Books for Adults and Children


"The Magic of Irish Heritage"

Books by Irish Author Anita Hendy

The Magic of an Irish Cottage

By Anita Hendy

This special book tells the delightful tale of a relationship between a young girl and an old woman. Having moved from the city, Dublin, to Wexford, in the country Molly lives with her Aunt Hattie and the housekeeper Julie. One day as she is playing on her Granddads farm, she has an accident with a bucket of milk.

Afraid of being scolded she runs tearfully down the fields and sits under a tree.

Then she sees smoke rising from a chimney and is drawn to the house.

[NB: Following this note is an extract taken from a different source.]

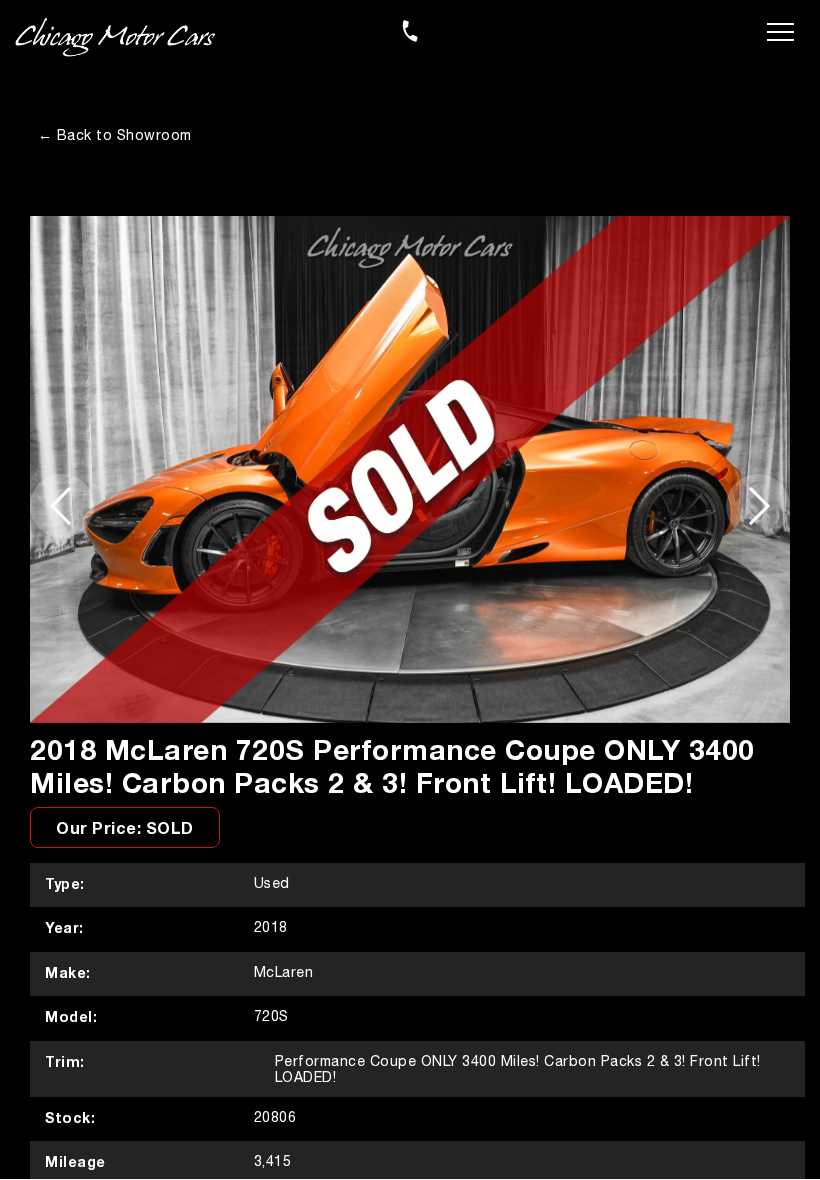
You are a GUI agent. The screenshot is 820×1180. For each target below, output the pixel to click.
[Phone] (410, 31)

She is surprised to find a little cottage with a roof of golden straw. It is then that she meets with some cats and kittens, and also with the lady of the house, Aggie Cullen. A deep loving friendship develops between the young girl and the old woman as Aggie tells Molly wonderful stories and brings her on little adventures. Time spent in the woods becomes magical when Aggie explains the wild life and the sounds. Over the years, their bond of affection grows deeper and is not broken when Molly is sent to boarding school.

Then, the years pass and sadly Aggie dies. And in her sadness, Molly is comforted by the old woman’s wise words that come back to her.

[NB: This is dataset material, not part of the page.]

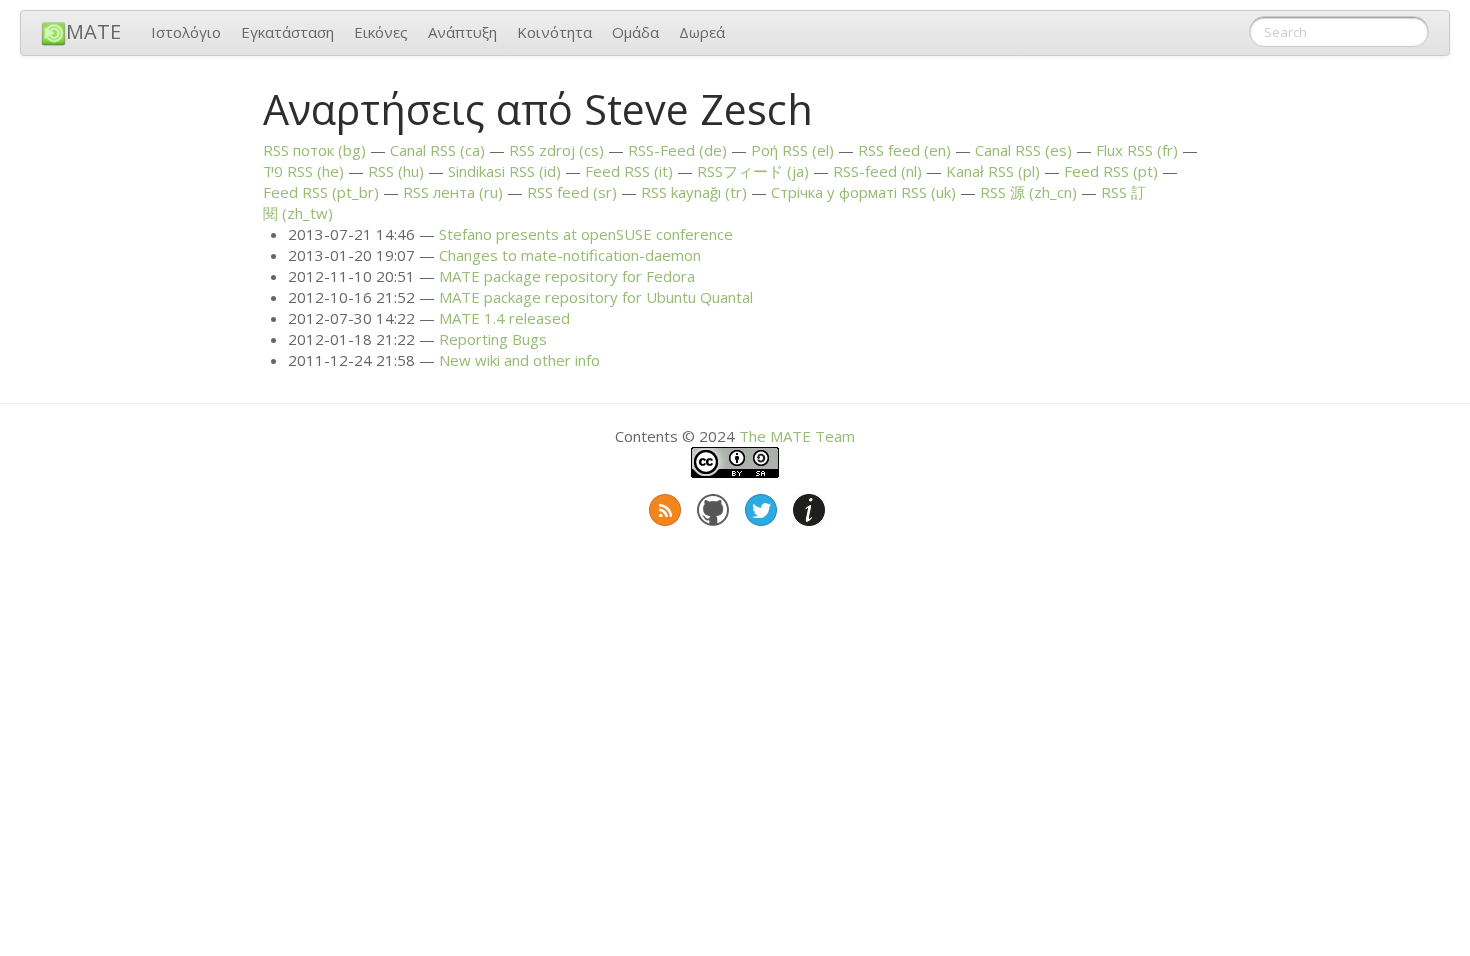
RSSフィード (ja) (753, 171)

The little cottage is left boarded up and idle and before long, the roof caves in.

Then, Molly herself marries a handsome soldier. And what does her Daddy give her as a wedding present? Well you will have to read this enchanting story to find out the happy ever after ending.


Excerpt from ‘The Magic of an Irish Cottage.’

‘Then Aggie took Molly by the shoulders and looked seriously into her eyes.

‘When ya go to this new school,’ she said, ‘Ya won’t be as free as ya were here in the cottage with me. Remember the magic child, and carry it with ya in yer heart and mix it with the learnin’ of the books. Don’t let anyone take it away.’

‘No matter how far I go,’ said Molly, ‘I will never forget the magic times we had together, and when I come home on holidays we can have them again.’

‘Indeed we can child,’ said Aggie as she brushed Molly’s fringe over her forehead.

‘Now off with ya and don’t keep yer Auntie Hattie waitin’ in the car, she might get cross with ya.’

Molly leaned over and gave Aggie a big hug.

‘Oh I love you Aggie.’ said Molly.

Then, she turned and hurried out of the cottage. When she was gone, Aggie bent down and picked Blackie up in her arms. Stroking the cat’s warm soft fur she walked to the door and waved until the car was out of sight. Looking up at the fluffy clouds in the sky, she said, in a very lonely voice, ‘And don’t forget child, I love you too.’